图4 远端 OCRs (dOCRs) 的基因组特征
大豆作为古多倍体植物,最近经历了两轮全基因组复制(WGD),在此期间大量的蛋白质编码基因被复制,保留在基因组中。因此,想知道 OCRs 是否经历了类似于蛋白质编码基因的相同复制过程。结果表明,40.3% 的 OCRs 在另一条染色体上发现具有高序列相似性的同源 OCR (hOCR),这个比例与重复编码基因的比例相似。正如预期的那样,pOCRs 倾向于在启动子区域有它们的同源对应物,而在dOCRs则在远端区域。此外,大多数 hOCRs(80%)与同源基因(hGenes)相关,表明 hOCR-hGene 关联在 WGD 事件期间被复制在一起(图 5A)。此外,与 hOCRs 相关的这些 hGenes 的整体表达在同源对之间没有显示出显著差异(图 5A)。
有趣的是,大约 20% 的 hOCRs 与非 hGenes 相关联(图 5B),并且非 hGenes 的整体表达显示出与 hGenes 相似的表达水平(图 5B)。另研究者还发现了 5879 个 hGenes 对,其中每个同源对中只有一个成员与 OCRs 相关(图 5C)。与没有 OCRs 的同源对应物相比,具有 OCRs 的 hGenes 的整体表达显著更高(图 5C),表明 OCRs 的缺失会影响 hGenes 的表达。这些结果部分支持 hGenes 表达水平可能依赖于重复的 hOCRs。
在这些基因对中,又观察到与 OCRs 无关的一个hGenes 子集显示出高表达(FPKM > 10),而另一个具有 OCRa 的 hGenes 子集未表达(FPKM = 0)。作者进一步检查了这些 hGenes 的 TSS 区域的组蛋白修饰。在没有 OCRs 的高表达 hGenes 的 TSS 中观察到激活组蛋白标记(K4me3)的富集水平高于抑制标记(K27me3)(图 5D)。相比之下,有 OCRs 的 hGenes 无法检测到的表达可能是 TSS 中 K27me3 高度富集的结果(图 5D)。总之,激活和抑制组蛋白修饰的拮抗作用将是影响 hOCRs 对基因表达调节作用的另一个重要因素。
图5 hOCRs 可能会影响hGene 的表达
该文不像传统意义上研究,涉及一个发育过程或不同处理之后的生物学变化,而是把不同的组学数据当成一个生物学特征,去解析这些数据之间的关联性,来阐述OCRs的生物学意义。
除了启动子区域的OCRs,研究者也没有放弃那些远端OCRs。利用基因表达量的数据及报道过的LincRNA基因组信息,发现了这些dOCRs可以作为增强子增强基因表达。

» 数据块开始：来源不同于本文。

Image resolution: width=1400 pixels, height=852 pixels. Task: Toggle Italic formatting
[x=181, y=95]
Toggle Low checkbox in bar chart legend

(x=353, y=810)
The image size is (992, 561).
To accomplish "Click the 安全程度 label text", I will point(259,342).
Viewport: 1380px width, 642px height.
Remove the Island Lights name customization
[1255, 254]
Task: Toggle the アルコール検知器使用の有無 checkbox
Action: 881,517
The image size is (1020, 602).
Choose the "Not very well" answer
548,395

在多倍体物种的WGD事件中,除了已知的同源基因复制,也考虑了OCRs是否有类似情况。结果发现OCRs具有的hOCRs比例和hGenes相似,同时大多数的hOCRs与hGenes关联,首次发现hOCR-hGene在WGD中被复制在一起,并且hGenes的表达水平部分依赖于hOCRs。